High school is an influential social environment – a place where children are in constant comparison and competition with each other. It is also promoted as a safe space, but what if the two claims are unable to co-exist? The content of the curriculum in subjects such as dance, physical education and biology has been highlighted by many as a potentially dangerous mental health zone.

When I was in the early stages of my teenage years I valued Biology as a subject, considering it to be inherently useful and interesting. What I didn’t need, was for it to become an indicator of my health. BMI (Body Mass Index) is an equation used to determine body fat levels. I vividly remember sitting at my desk, palms slightly sweaty as my teacher announced that we would be calculating our own BMI, and then comparing our results with each other. As an adult, I can quite easily perceive this as a recipe for disaster. As a child, it was an infiltration of social pressures into my own mind, and those of my peers. The crucial fact about BMI is that it can overestimate body fat levels and categorise you as overweight when you are not; unable to differentiate between body fat and muscle. This alone should be cause for alarm in the teaching community. For the oblivious parental community, I can only begin to imagine the worry that might accompany the truth of the curriculum.

Image Credit: http://www.weightlossresources.co.uk/img/b/bmi_calculator@688px.jpg

 

By falsely mislabelling children we are putting a pressure on them to escape a category, sometimes presenting itself as abnormal eating habits and weight control behaviours. Childhood obesity is an issue that has been nationally acknowledged, but tackling it in a non-private, competitive environment such as a classroom has the potential to be detrimental to the mental health conditions of children. Not only that, but even when correctly labelled in an overweight category, I fail to see how pointing that out to adolescents alone is going to be helpful. More often than not, children have little control over their diets, their weight a result of parental decision making. There is therefore nothing they can do with a BMI label, except worry. BMI is one, misguided factor that attributes to health classification, but some teachers are selling it to children as a sole determinate. It is not necessary or relevant to teach vulnerable teenagers this at such an important time in their lives. And it is certainly not moral to force them to learn by turning the equation onto their own bodies.
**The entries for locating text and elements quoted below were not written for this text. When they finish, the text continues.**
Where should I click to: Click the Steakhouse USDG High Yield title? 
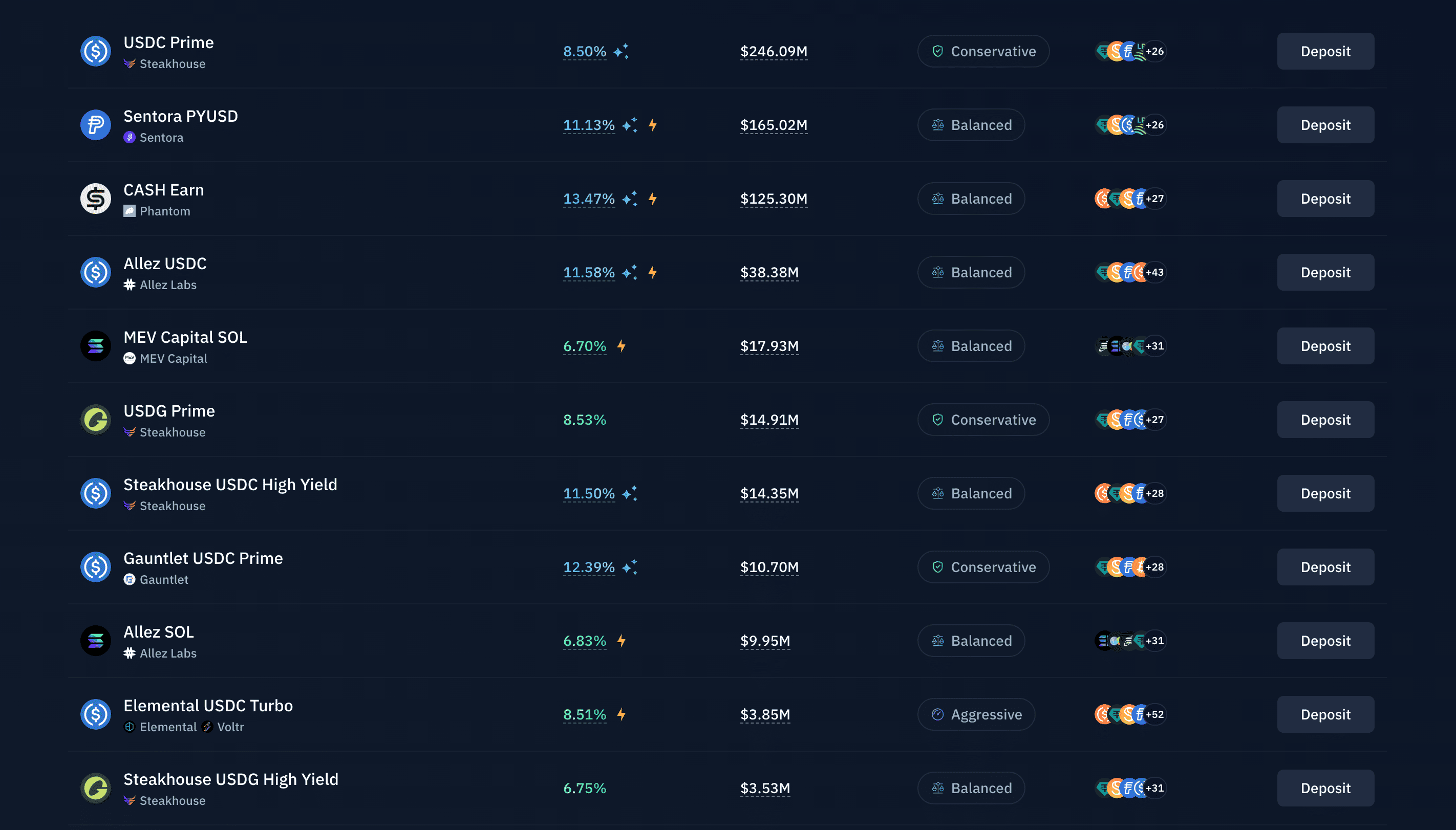[230, 779]
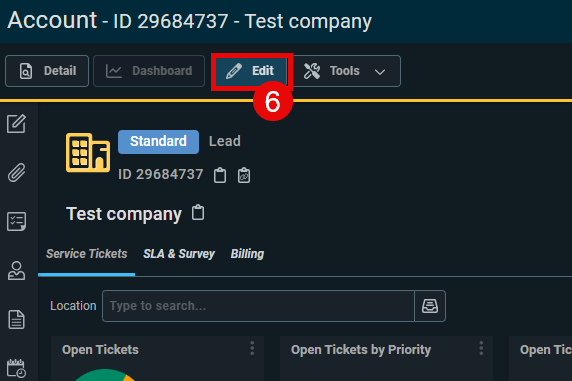Open the checklist tasks sidebar icon

click(x=16, y=221)
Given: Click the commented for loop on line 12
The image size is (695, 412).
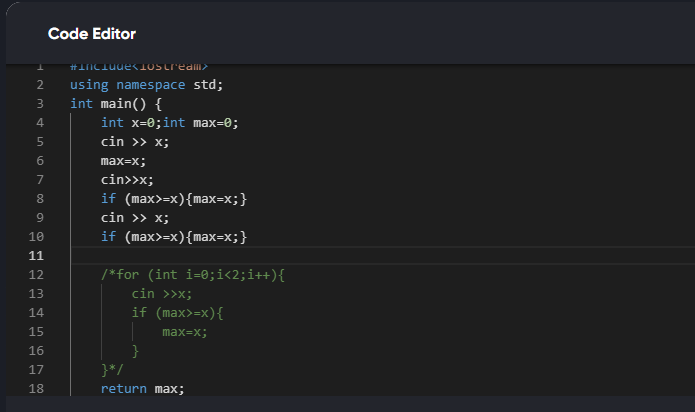Looking at the screenshot, I should click(193, 275).
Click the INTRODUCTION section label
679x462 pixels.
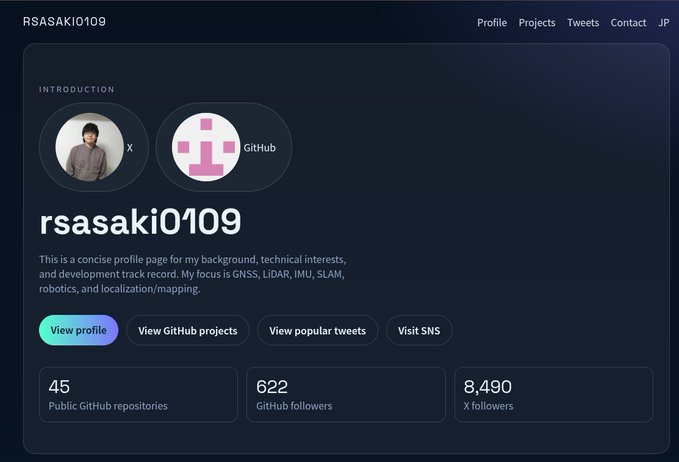point(77,90)
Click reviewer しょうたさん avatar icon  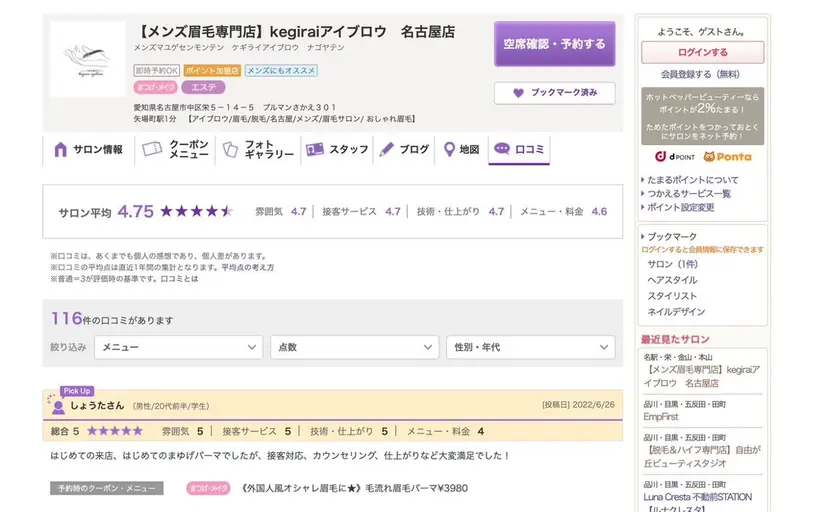tap(58, 406)
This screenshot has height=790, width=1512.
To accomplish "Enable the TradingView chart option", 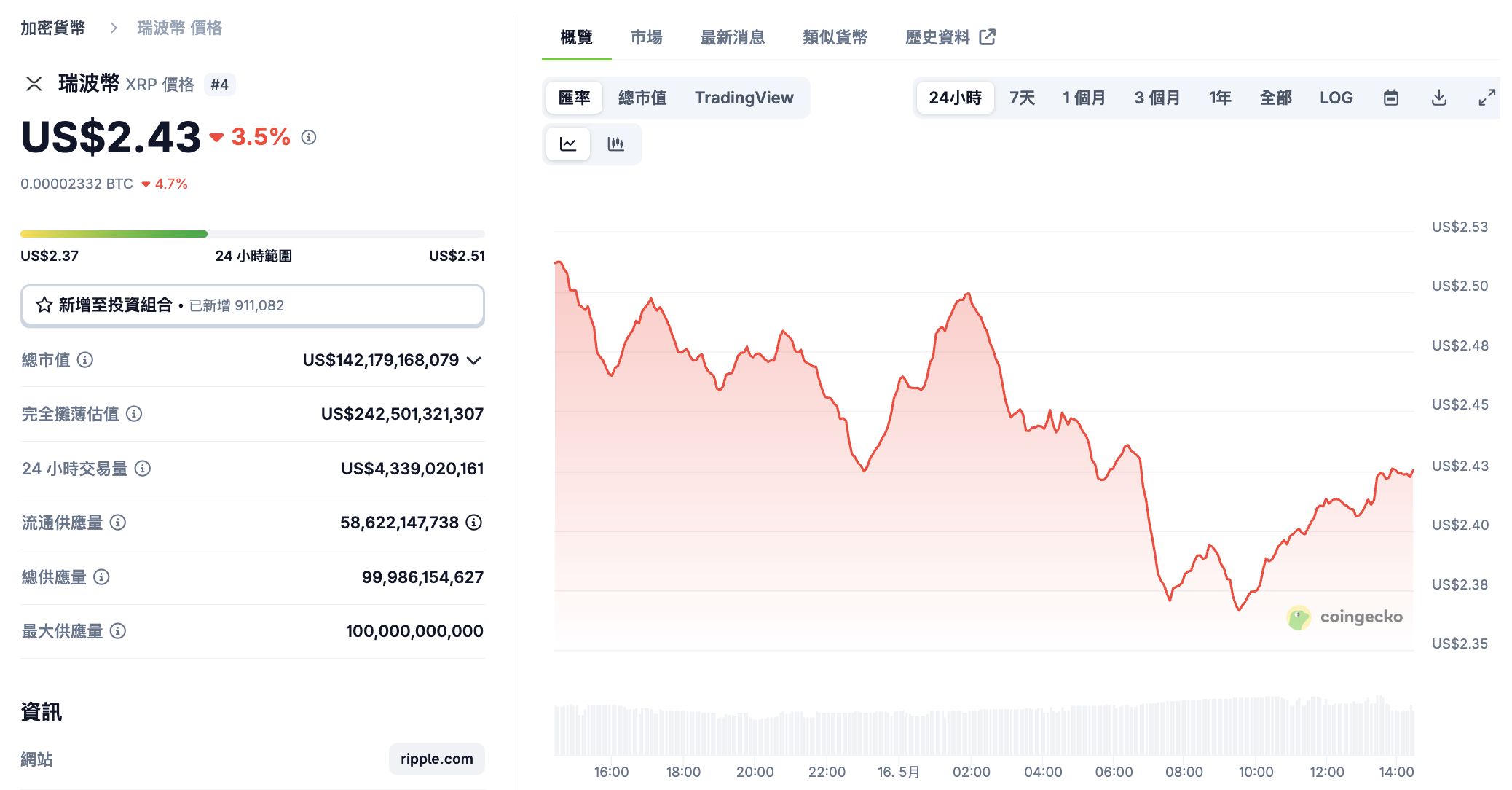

In addition to obesity indicators in biology, there is an epidemic of ‘food diaries’ in physical education and dance. Essentially, a day-by-day description of diet, every calorie handed to a teacher and compared with those of your peers. These practises push children to purposely miss items from their diaries to fit in with the unrealistic lists of their friends and classmates. As a consequence, food groups (even those as important as carbohydrates) are skipped altogether. It turns healthy eating into a low calorie competition, and fuels disordered eating in teenagers.

By treating certain foods and weights as negative, we are stigmatising the word ‘fat’. We are teaching children to avoid that label at all costs, but not because of the health risks associated. Children are afraid to be overweight not because of what the doctor might tell them, but because of what society might tell them. Mental health is deteriorating in the classroom due to a fear of societal judgement.

The supposed role models that stand in front of future generations and teach them how to approach everyday life are promoting the opposite of what they intend – an unhealthy lifestyle. There is a major difference between the general promotion of a balanced diet and physical activity, and singling children out as obese in front of a crowd, or grading them based on a catalogue of their calories. The school system (in parts) is fighting obesity by pressuring children to look into the mirror and at their fellow classmates. To compare and compete. To agonize over a slice of bread or a piece of cake. To worry, and in turn to act on those worries. To transform a ‘safe space’ into a breeding ground for dangerous mental health.